■ Activity
Could you write out the listing below exactly as it stands, leaving out the pictures?

■ Entries supplied
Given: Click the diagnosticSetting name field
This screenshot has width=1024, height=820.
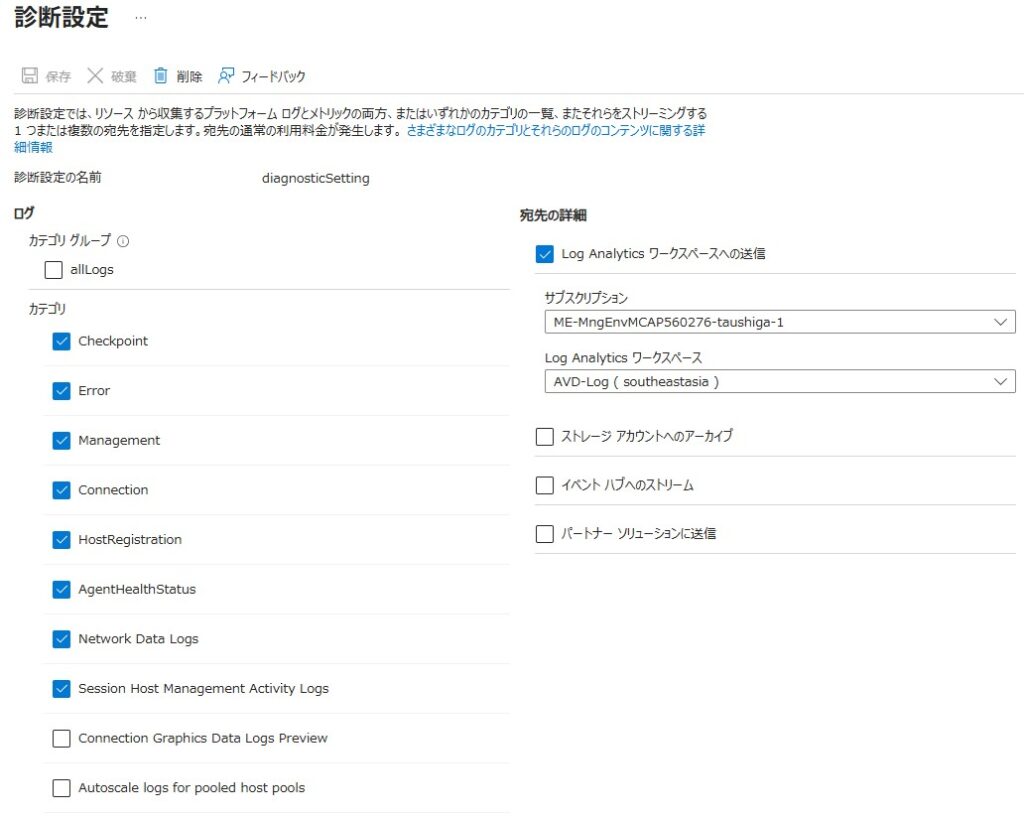Looking at the screenshot, I should (315, 178).
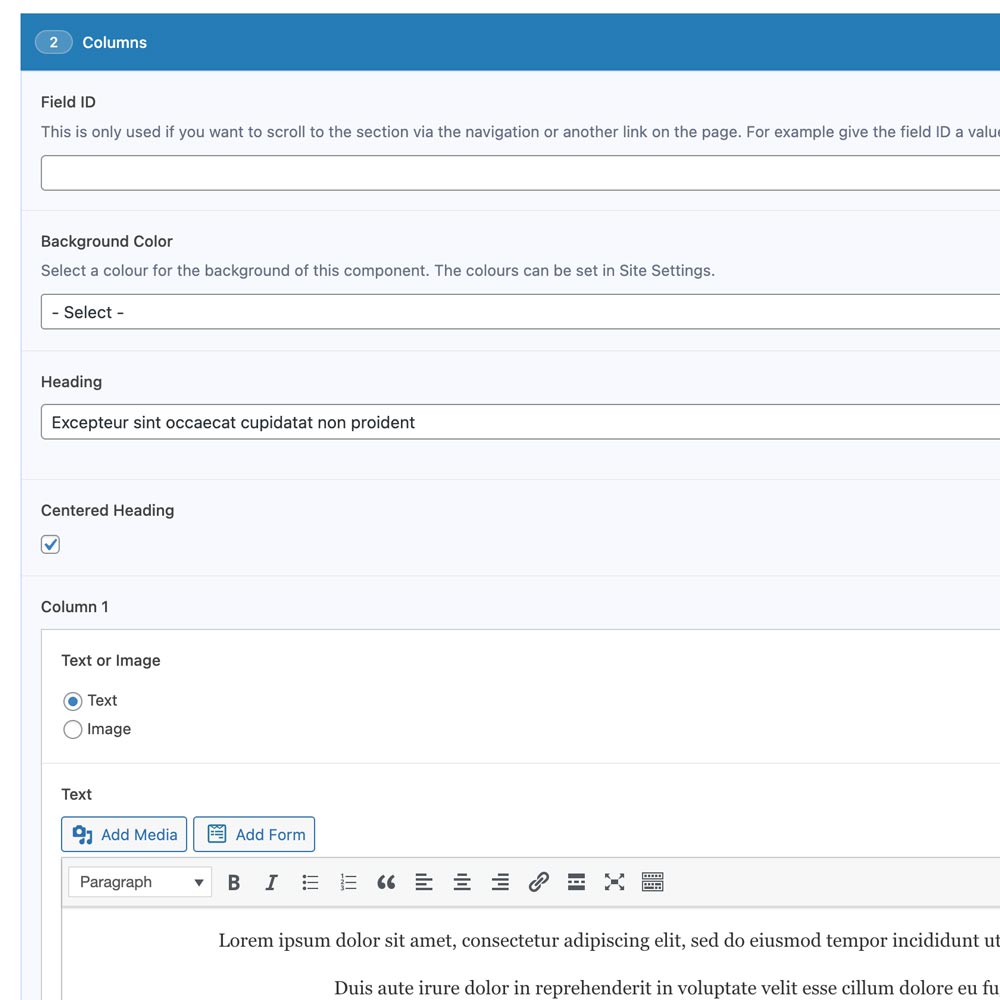
Task: Insert a Read More tag
Action: point(576,882)
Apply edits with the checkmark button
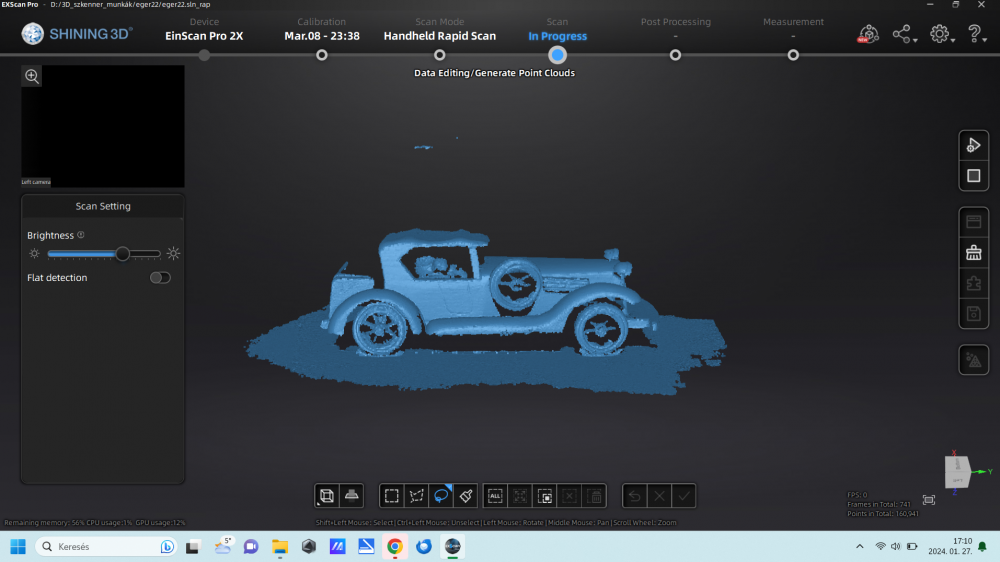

■ Task solution
Given: Click the diagnosticSetting name field
This screenshot has width=1024, height=820.
Looking at the screenshot, I should (315, 178).
Task: Insert a Read More tag
Action: point(576,882)
Apply edits with the checkmark button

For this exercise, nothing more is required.